The sun sets early in Betong, a quaint border town straddling the edge of the Malaysian state of Perak and Thailand’s southernmost province, Yala. By 6PM, the sky goes completely dark, shutters close, and the lights come on for night businesses – bright, white fluorescent ones for the streetfood stalls, seedy red ones for some massage parlours and bars. It was too late to do any sightseeing after checking in to our hotel at 4PM, so we just went out to town for dinner.

After Googling for recommendations, we went for Chinese food at a place called Ta Yern at the town centre, close to the clocktower landmark. I was tickled when I looked up at the electrical lines…

So many birds! There must have been hundreds of them roosting on the power lines. Be careful when walking underneath lest you get a ‘surprise’ bomb lol.

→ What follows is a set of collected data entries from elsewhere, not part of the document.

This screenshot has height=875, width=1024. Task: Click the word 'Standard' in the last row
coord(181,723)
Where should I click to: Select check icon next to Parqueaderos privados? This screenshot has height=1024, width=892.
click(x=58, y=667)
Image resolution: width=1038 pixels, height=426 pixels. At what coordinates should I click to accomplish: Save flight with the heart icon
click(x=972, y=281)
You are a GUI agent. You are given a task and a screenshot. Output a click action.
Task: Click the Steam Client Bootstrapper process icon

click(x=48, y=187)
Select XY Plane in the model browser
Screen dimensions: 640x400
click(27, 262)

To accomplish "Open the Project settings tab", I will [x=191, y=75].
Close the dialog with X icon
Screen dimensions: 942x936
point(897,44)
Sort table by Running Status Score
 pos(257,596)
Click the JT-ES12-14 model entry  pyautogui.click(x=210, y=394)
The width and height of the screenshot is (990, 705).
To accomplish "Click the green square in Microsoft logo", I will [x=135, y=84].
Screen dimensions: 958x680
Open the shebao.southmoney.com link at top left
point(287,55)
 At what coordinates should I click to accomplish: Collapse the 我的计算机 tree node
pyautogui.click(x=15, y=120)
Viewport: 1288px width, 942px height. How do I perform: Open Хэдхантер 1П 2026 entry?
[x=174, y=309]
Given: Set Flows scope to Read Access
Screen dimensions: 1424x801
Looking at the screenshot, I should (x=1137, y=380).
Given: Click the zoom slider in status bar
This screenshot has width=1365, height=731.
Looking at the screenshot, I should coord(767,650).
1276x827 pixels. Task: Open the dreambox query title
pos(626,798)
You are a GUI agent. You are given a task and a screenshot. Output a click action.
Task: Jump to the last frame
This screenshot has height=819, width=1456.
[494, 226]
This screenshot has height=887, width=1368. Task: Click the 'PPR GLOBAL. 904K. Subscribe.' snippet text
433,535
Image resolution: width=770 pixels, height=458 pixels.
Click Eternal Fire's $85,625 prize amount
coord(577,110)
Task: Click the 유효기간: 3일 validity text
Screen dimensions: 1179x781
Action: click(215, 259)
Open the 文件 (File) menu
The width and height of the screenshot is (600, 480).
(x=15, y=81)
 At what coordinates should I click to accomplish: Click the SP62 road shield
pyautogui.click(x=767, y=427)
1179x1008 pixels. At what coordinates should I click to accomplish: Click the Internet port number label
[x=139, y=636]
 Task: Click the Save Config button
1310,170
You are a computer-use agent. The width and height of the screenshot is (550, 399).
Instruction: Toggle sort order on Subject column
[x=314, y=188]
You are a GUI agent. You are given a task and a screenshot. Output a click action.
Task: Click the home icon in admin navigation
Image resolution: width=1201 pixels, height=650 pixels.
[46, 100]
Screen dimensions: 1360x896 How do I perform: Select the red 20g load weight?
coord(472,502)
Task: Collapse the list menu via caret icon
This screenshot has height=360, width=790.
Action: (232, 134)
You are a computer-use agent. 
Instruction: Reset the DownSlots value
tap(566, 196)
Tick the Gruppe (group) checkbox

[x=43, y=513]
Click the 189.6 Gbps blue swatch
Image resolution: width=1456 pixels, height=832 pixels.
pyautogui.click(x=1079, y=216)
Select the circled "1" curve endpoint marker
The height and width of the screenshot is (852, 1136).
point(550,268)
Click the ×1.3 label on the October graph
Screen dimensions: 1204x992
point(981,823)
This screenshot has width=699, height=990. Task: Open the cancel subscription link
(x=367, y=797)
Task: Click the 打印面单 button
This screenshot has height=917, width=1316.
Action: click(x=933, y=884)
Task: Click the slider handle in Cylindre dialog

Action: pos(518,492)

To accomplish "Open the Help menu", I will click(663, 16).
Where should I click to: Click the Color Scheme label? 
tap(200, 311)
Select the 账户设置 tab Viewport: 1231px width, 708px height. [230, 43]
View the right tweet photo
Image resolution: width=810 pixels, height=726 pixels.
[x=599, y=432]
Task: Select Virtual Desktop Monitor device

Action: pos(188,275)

It was full-house at the resto on a Friday night, comprising mostly Chinese and Thai families. The setting was typical of a Chinese resto in Malaysia: red plastic chairs, big round tables. Service was pretty efficient, seeing as how they didn’t have that many staff and the resto was packed. The Chinese-speaking Thai lady gave us some recommendations, including the house special, Betong chicken. 

Thailand has one of the largest overseas Chinese diaspora in the world, and they brought with them the Hainanese Chicken Rice. Chickens from Betong are said to be the best for prepping this dish, as they are free range and farm bred in a natural environment, which supposedly gives the chicken an unrivalled tenderness and flavour.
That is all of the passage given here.